Not really. I’ve had amazing shows in Newfoundland on a Wednesday and I’ve had terrible shows ten minutes from my house on a Saturday.
Every comedian has a story about bombing onstage, what’s it like?
It’s a bit of an out-of-body experience. You can’t even really remember what you said or where it went wrong. It comes back to you later, like you’re piecing together a night of black out drinking. I was bombing so bad at a company Christmas party once that I invited a guy on stage to arm wrestle me. My brain wouldn’t allow me to remember until two weeks later though. Sometimes you’re supposed to bomb. I did a show at a nursing home once and it went exactly how you think it would. No one was laughing, several people were snoring, and a bunch of disgruntled seniors in Little Rascal scooters were rolling out on me. That was funny to me while it was happening.
What’s the best way to handle a heckler?
You don’t have to have a devastatingly amazing comeback, you just have to respond in a confident and timely manner. Asking them to stop talking is surprisingly effective.
Can you share a one-liner from your act?
Foreplay is for the childless.
You will be performing at the Bridgetown Comedy Festival this week. What’s a festival performance like as opposed to a regular club gig?

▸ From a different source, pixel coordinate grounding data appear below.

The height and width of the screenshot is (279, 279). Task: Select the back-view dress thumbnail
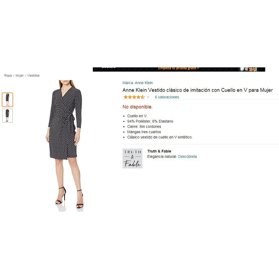7,116
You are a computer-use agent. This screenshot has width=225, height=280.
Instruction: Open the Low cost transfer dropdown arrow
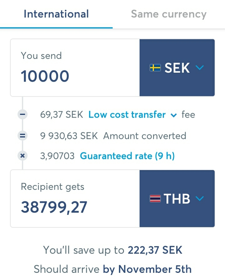174,115
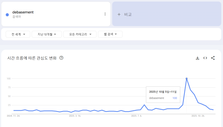Click the 2025. 7. 6. axis date label
The width and height of the screenshot is (223, 127).
[137, 116]
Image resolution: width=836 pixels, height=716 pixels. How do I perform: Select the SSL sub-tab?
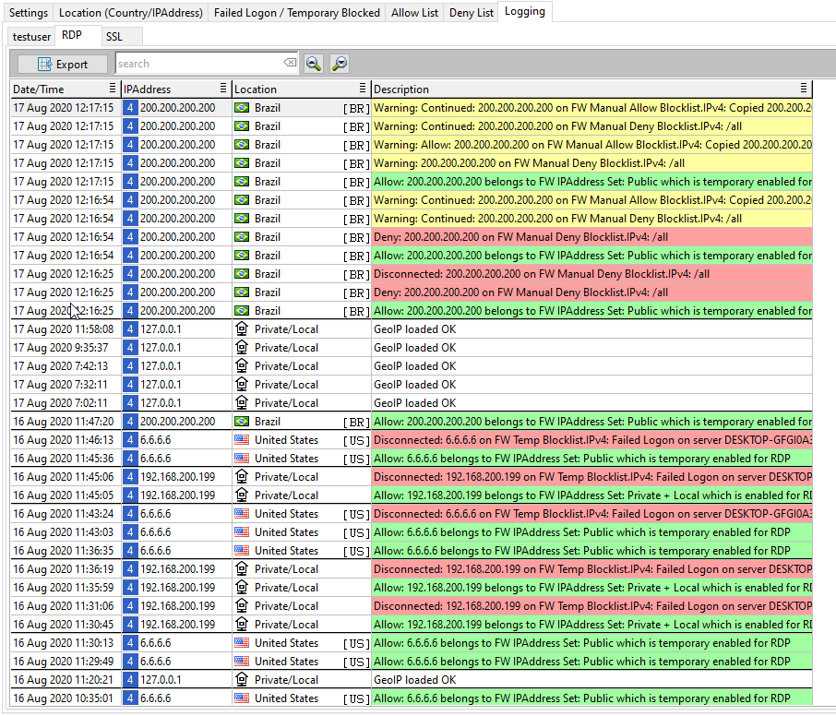coord(113,37)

I’ve never done Bridgetown before, but I’m really excited about it. Hanging out with other comedians is the best part of any festival and I look forward to going to the after parties in Portland and making sure everyone makes good decisions, gets home safe, and doesn’t leave their hoodie. I definitely spend a lot more time contemplating what material I’m going to perform when I do a festival. It’s an important decision because if your show at a comedy festival goes poorly you get to feel like you’ve been rejected by the entire comedy industry.

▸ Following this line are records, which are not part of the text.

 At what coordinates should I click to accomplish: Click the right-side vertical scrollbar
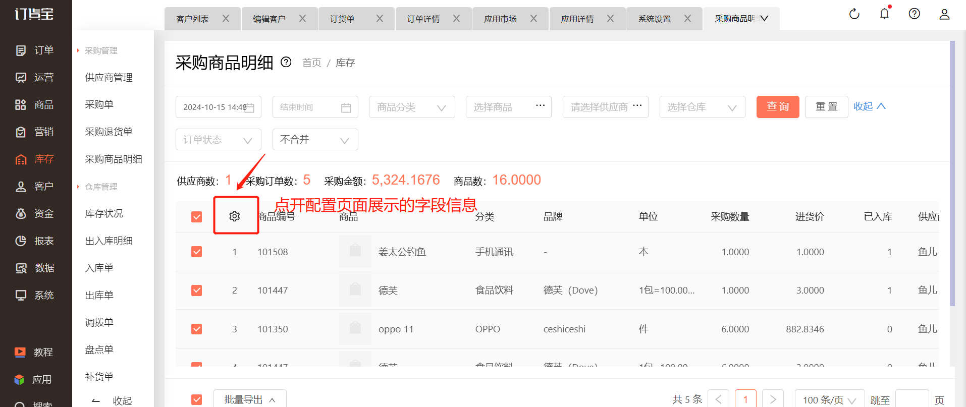click(x=952, y=171)
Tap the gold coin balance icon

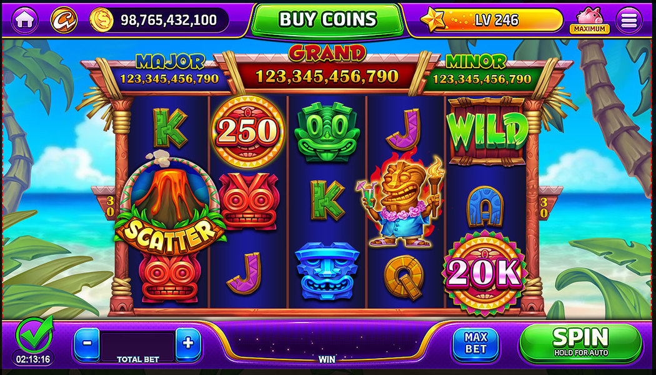point(101,19)
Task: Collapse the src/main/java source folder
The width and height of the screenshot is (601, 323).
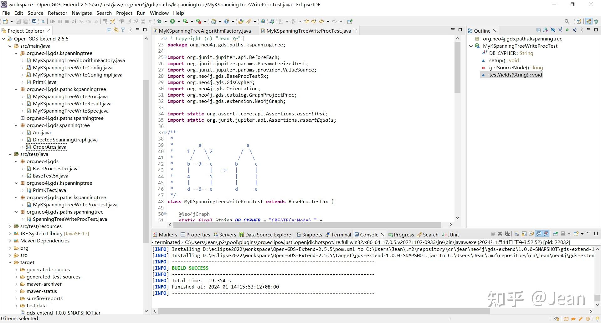Action: click(10, 46)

You’re a father, does that make it hard to be on the road?
The short answer is, I don’t balance that. Family life versus road comedy life is going to be an issue as long as I do this. If I did the math I probably spend as much time with my kids as a “normal” dad does, but it definitely doesn’t feel that way when I’m in the Denver airport the morning of my daughters ballet recital. My kids are totally fine with my travel schedule and don’t seem negatively impacted in any way by it, but it’s something I struggle with and obviously it’s really hard on my wife who has to take care of three kids alone when I’m gone. At this point though, it’s not just about “pursuing my dreams” or trying to “make it,” it’s about the simpler reality of performing Thursday through Saturday at the Joke Joint in St. Paul Minnesota so I can bring home money to pay rent and buy Trader Joe’s turkey burgers.
What was the weirdest experience you had as a pizza delivery man?
Well, I can definitely tell you the pizza delivery business is not at all like it’s portrayed in the adult film industry. I had a lot of marijuana offers, but the only sexual offer I ever had was the time I was propositioned by a guy I went to church youth group with. I think I might have had sex with my wife once when I delivered pizza to my own house, but I’m pretty sure that was my idea not hers.
Got any other gigs you want to plug?
May 14th at the Columbia City Theater in Seattle and June 26-28 at The Comedy Underground in Seattle.